What is needed: With pictures left out, write out exactly every line from the start of the data through the one that contains "Image resolution: width=634".

(Stored data entries)
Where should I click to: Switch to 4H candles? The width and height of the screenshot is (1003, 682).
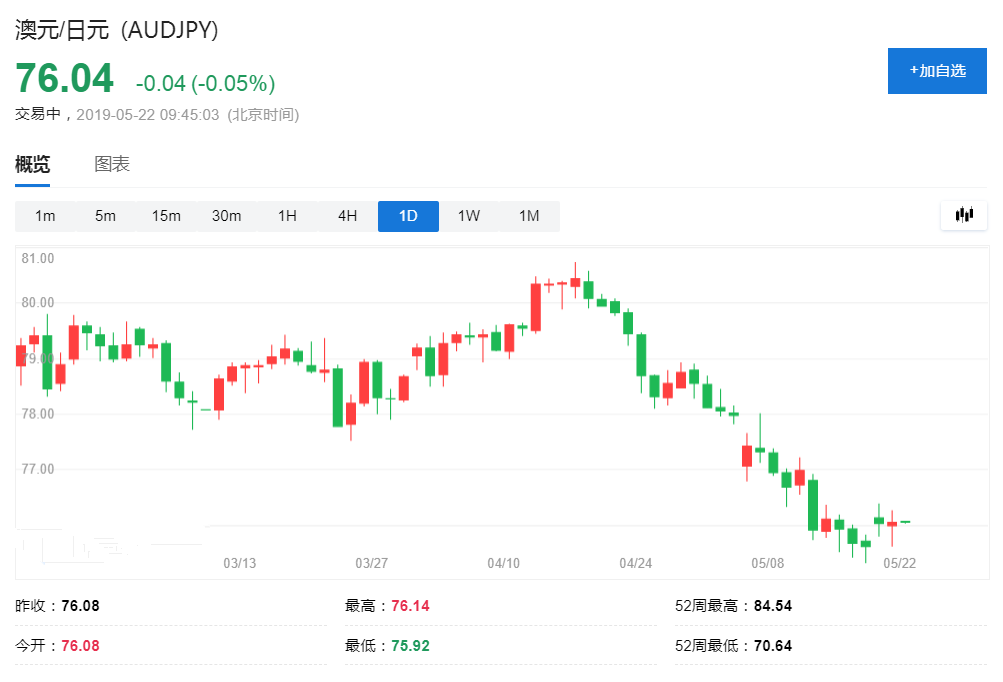point(347,216)
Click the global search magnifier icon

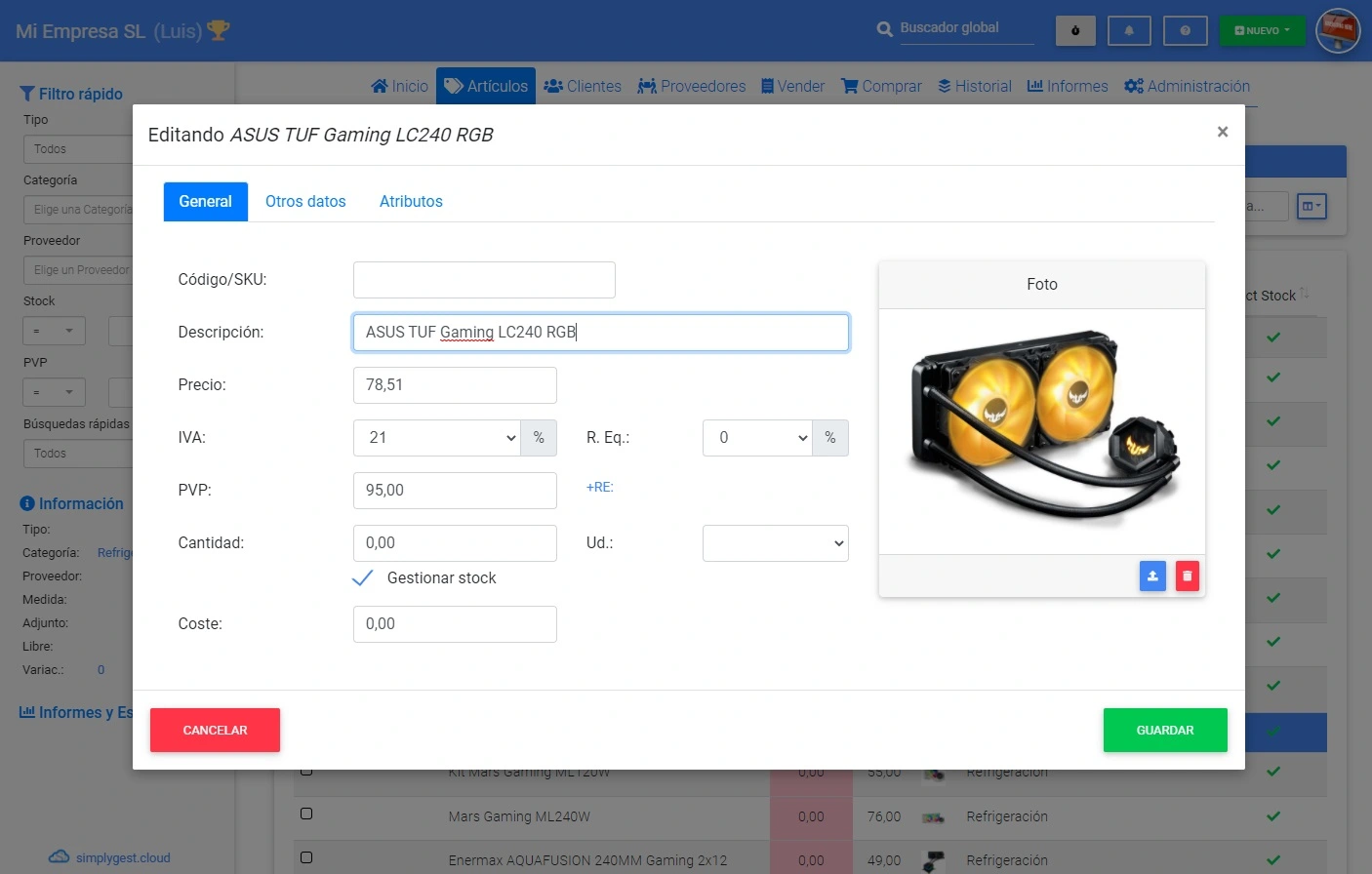point(884,29)
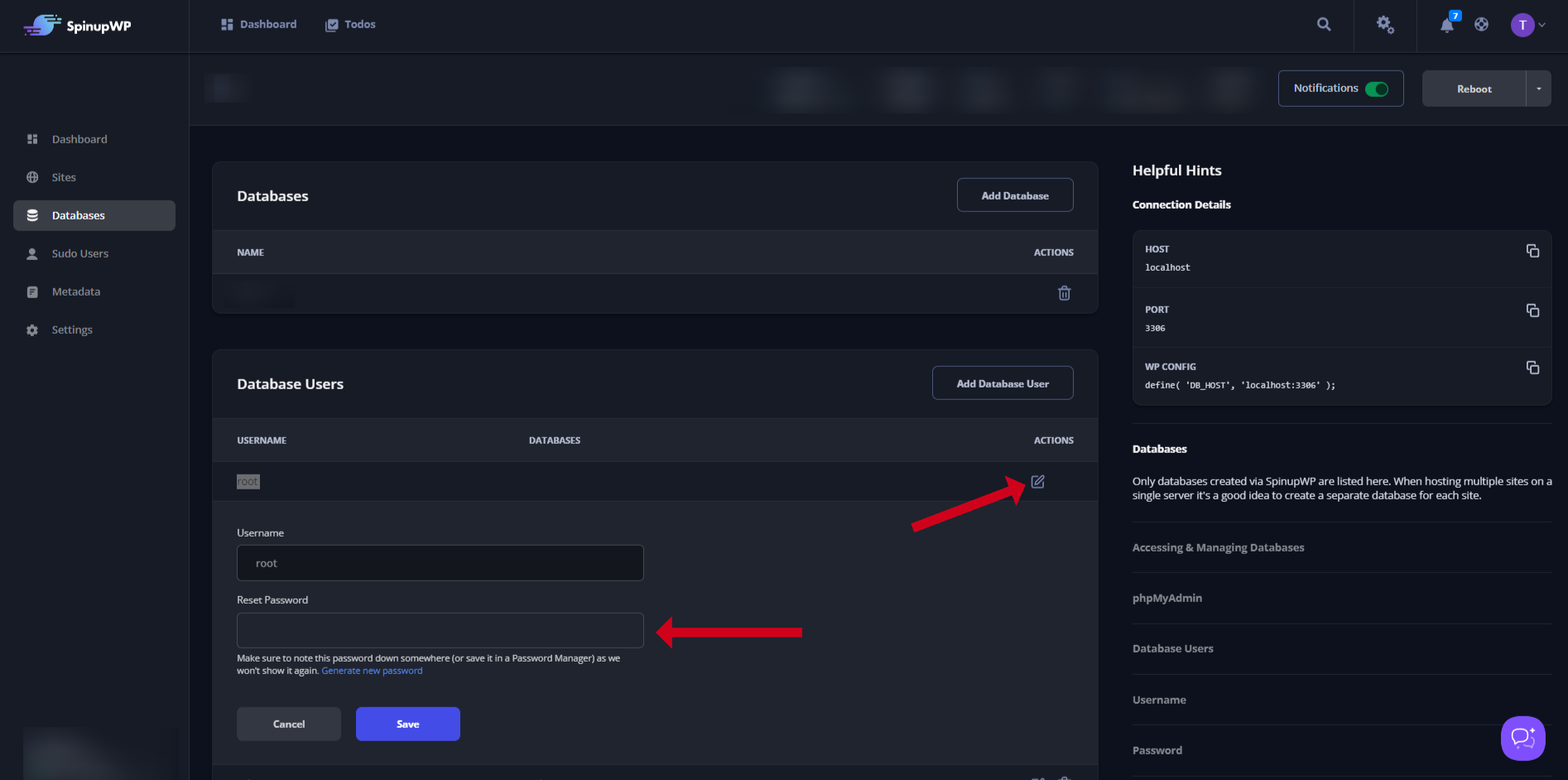Viewport: 1568px width, 780px height.
Task: Open the user avatar account menu
Action: [x=1527, y=25]
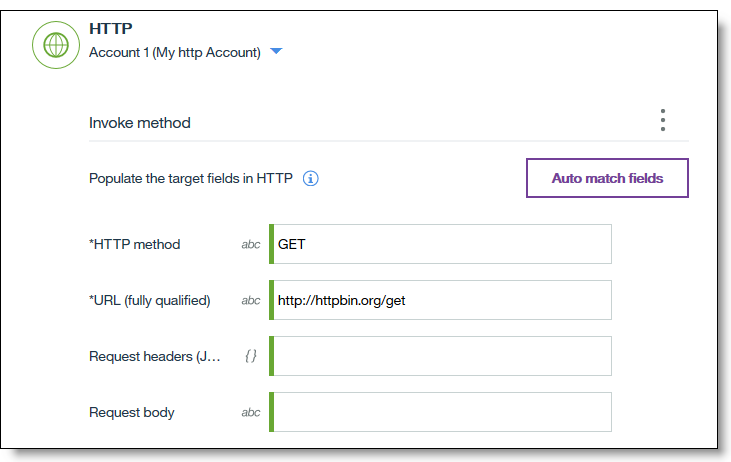731x462 pixels.
Task: Click the Invoke method section heading
Action: [x=140, y=123]
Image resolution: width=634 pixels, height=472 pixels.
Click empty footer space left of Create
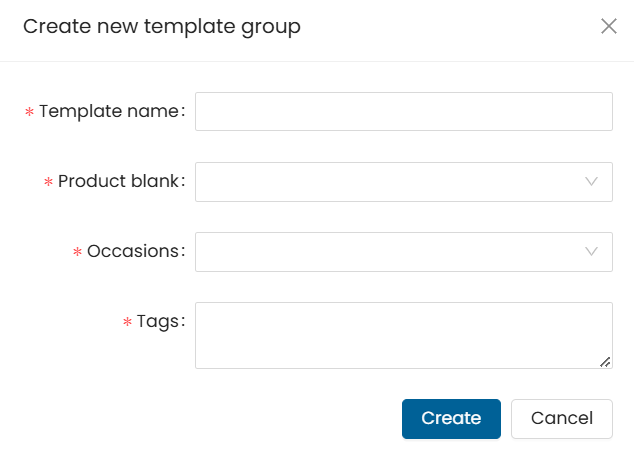200,418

Response area:
Where should I click to: Switch to 4H candles? The width and height of the screenshot is (1003, 682).
point(347,216)
Click the global search magnifier icon

point(884,29)
Viewport: 1568px width, 780px height.
Task: Open the user avatar account menu
Action: [x=1527, y=25]
731x462 pixels.
Task: Click the Invoke method section heading
Action: [x=140, y=123]
Image resolution: width=634 pixels, height=472 pixels.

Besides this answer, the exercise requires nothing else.